I must start by saying that I welcome the fact that men’s violence against women—that is absolutely what it should be called; if we do not name it, we will not deal with it—has been added to the national policing priority. I have stood in this exact spot calling for such violence to be a serious crime and for that to happen—for over a year initially, and then since it was required last autumn by Her Majesty’s inspectorate of constabulary and fire and rescue services. I am very glad that is now going to be the case, although I look forward to having more detail on how it is going to play out.

Today’s motion

“calls on the Government to increase the number of specialist rape and serious sexual offences units, improve police training to secure better outcomes for victims, introduce effective national management and monitoring of domestic abuse and sexual offenders and urgently publish the perpetrator strategy in full.”

As is customary, I will go through some of the things said in the debate by some brilliant Members on both sides of the House, starting with the funny feeling of déjà vu of my right hon. Friend the Member for Normanton, Pontefract and Castleford (Yvette Cooper)—I wrote her constituency down as I always get the names in the wrong order—having called for similar things and having stood here and said the same thing in 2014. I often say to young women who come to me and ask how to become an activist, “Practise saying the same thing over and over again, because that is basically the gig.”

For me, there is not as much of a sense of déjà vu, because at the time my right hon.

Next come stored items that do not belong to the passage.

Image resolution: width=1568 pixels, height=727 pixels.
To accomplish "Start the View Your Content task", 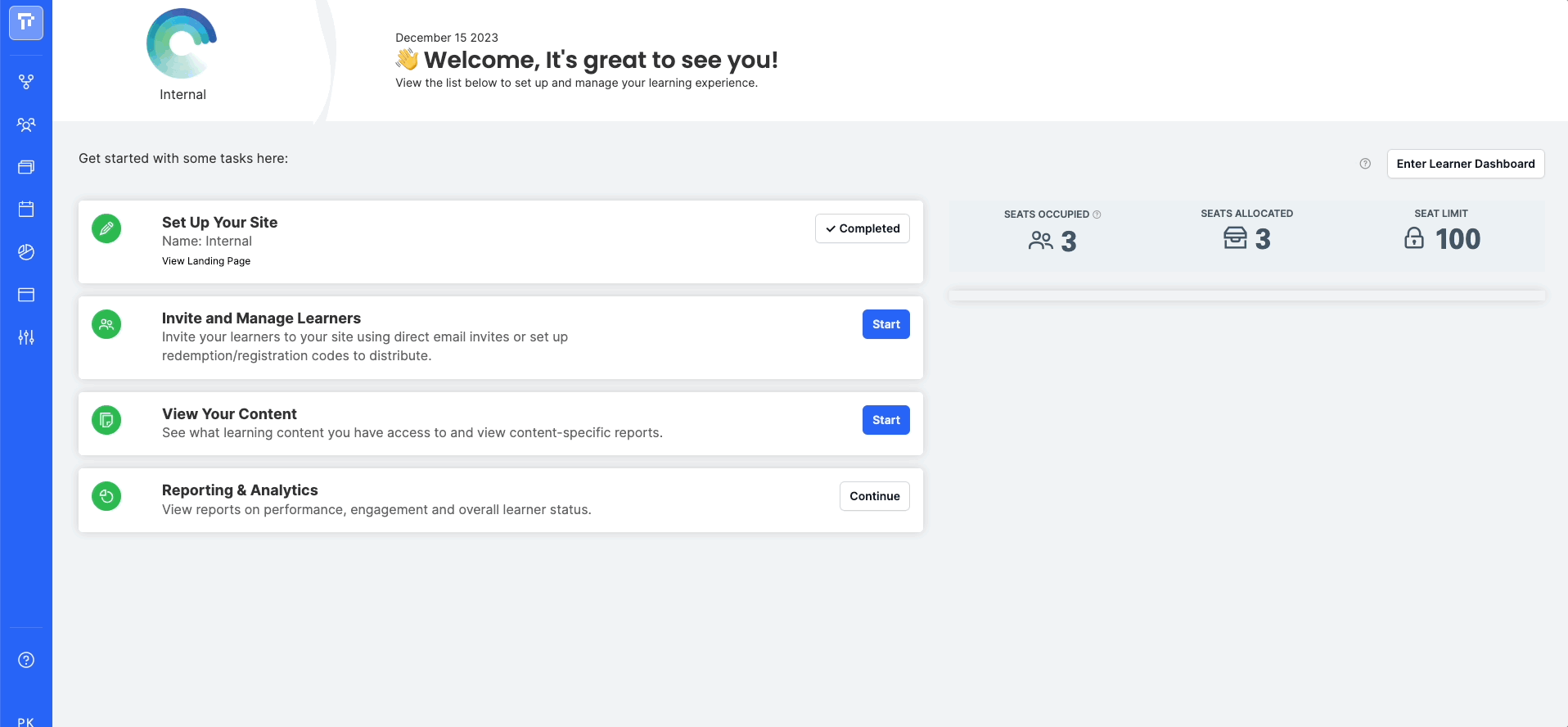I will [x=885, y=420].
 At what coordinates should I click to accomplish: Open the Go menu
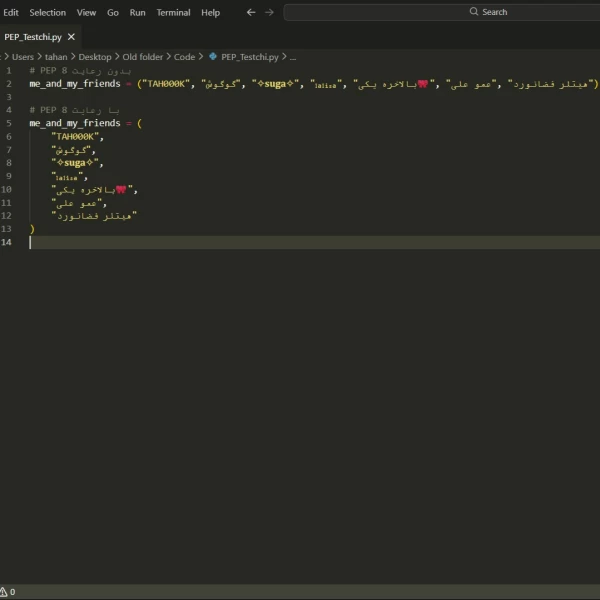click(x=112, y=13)
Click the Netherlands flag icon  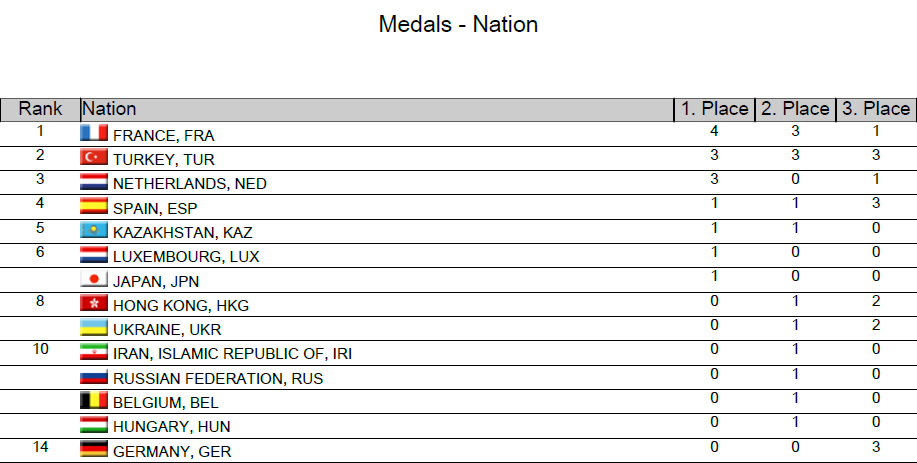click(94, 183)
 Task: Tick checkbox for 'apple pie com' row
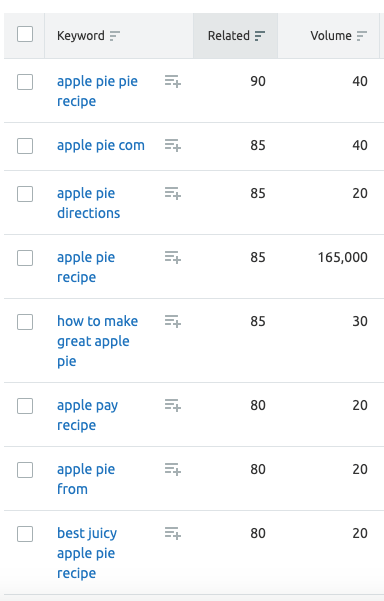[25, 146]
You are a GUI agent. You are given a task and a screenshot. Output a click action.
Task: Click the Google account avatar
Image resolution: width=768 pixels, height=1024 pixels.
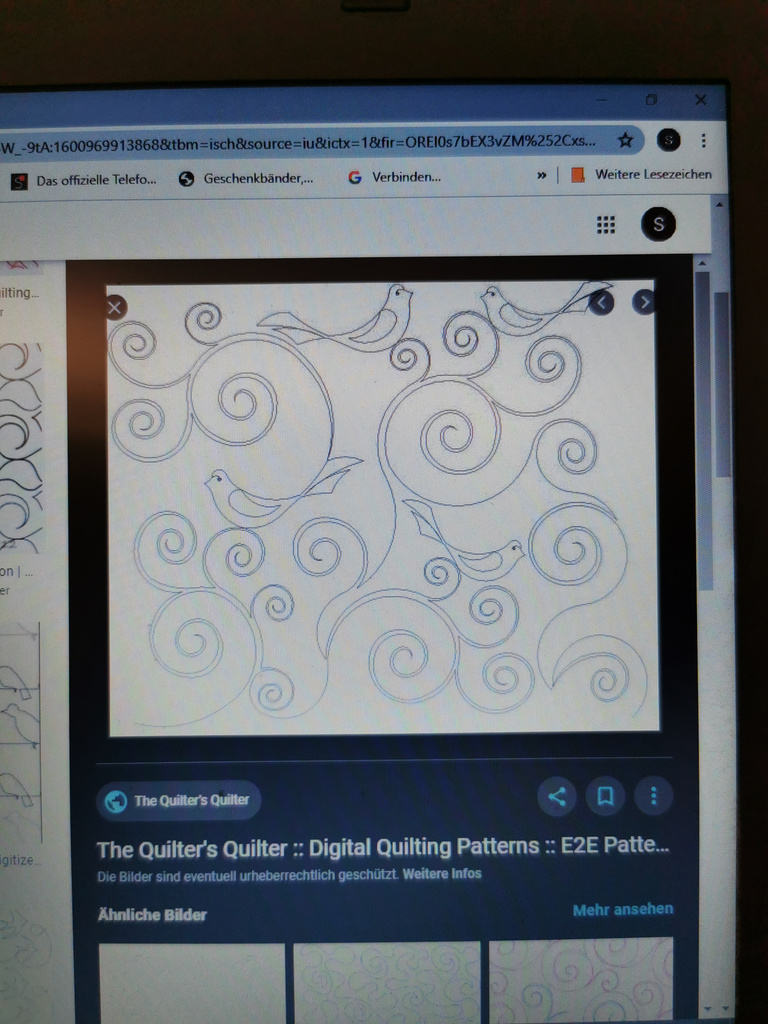point(658,224)
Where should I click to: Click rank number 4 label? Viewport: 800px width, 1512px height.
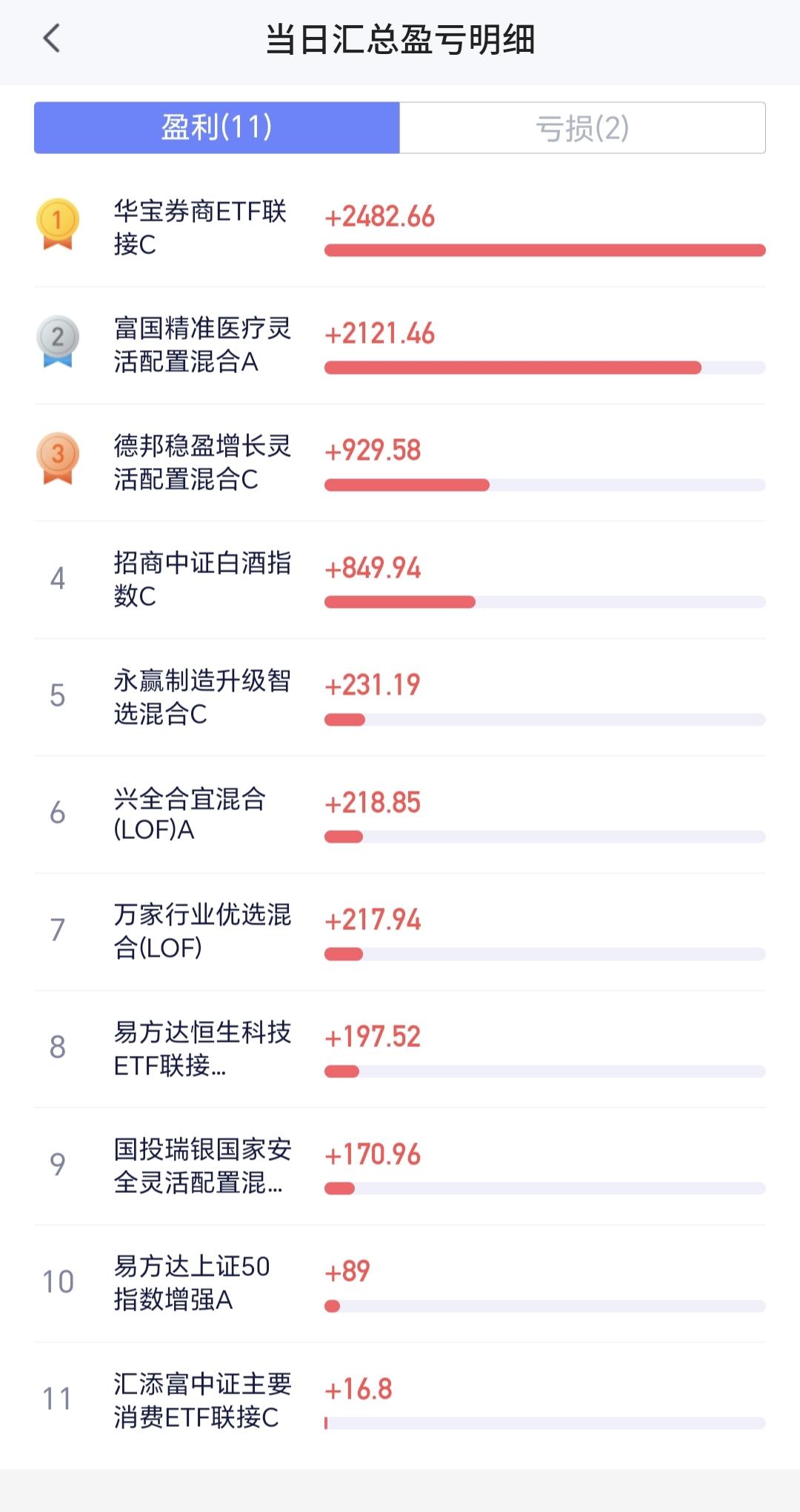(x=58, y=578)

Friend was referring to I was working in frontline service and had been for some time. Back then, there was some legacy, before some of the worst ravages of the cuts came in. We had specialist domestic abuse courts in operation, for instance; most of those that I worked in have now gone. I know that Government Ministers will stand here and talk about some of the funding they have been put in and, as always, say it is more funding than ever before, without ever considering that the vast majority of funding that goes to victims of domestic abuse, certainly in community-based support services and definitely in refuge-based services, does not come directly from the Government. It slightly jukes the stats to say that central Government are giving more money, because actually most of the money came from local authorities. I stand here representing the Labour Home Office team, and Home Office and Justice Ministers sit opposite us. The reality is that this is a completely cross-cutting issue across health, education and local councils, more than any other, and it is not accurate to suggest there is more funding going in now without taking into account measures such as the Supporting People funding that used to come down.

My right hon. Friend talked about what has been done not being enough—not matching the reality of what people feel on the ground. I understand it is a Government Minister’s job to stand in front of us and tell us the good things they are doing, and they do it well. Without question, every single Minister in front of me right now absolutely feels as strongly as I do about this; I have absolutely no doubt about that. I know they have to stand here and say, “We have done this and we have done that,” but out there it does not feel like anything has been done. Out there, if we speak to victims—as I am sure they do—they tell a completely different story; it feels as if it is getting worse.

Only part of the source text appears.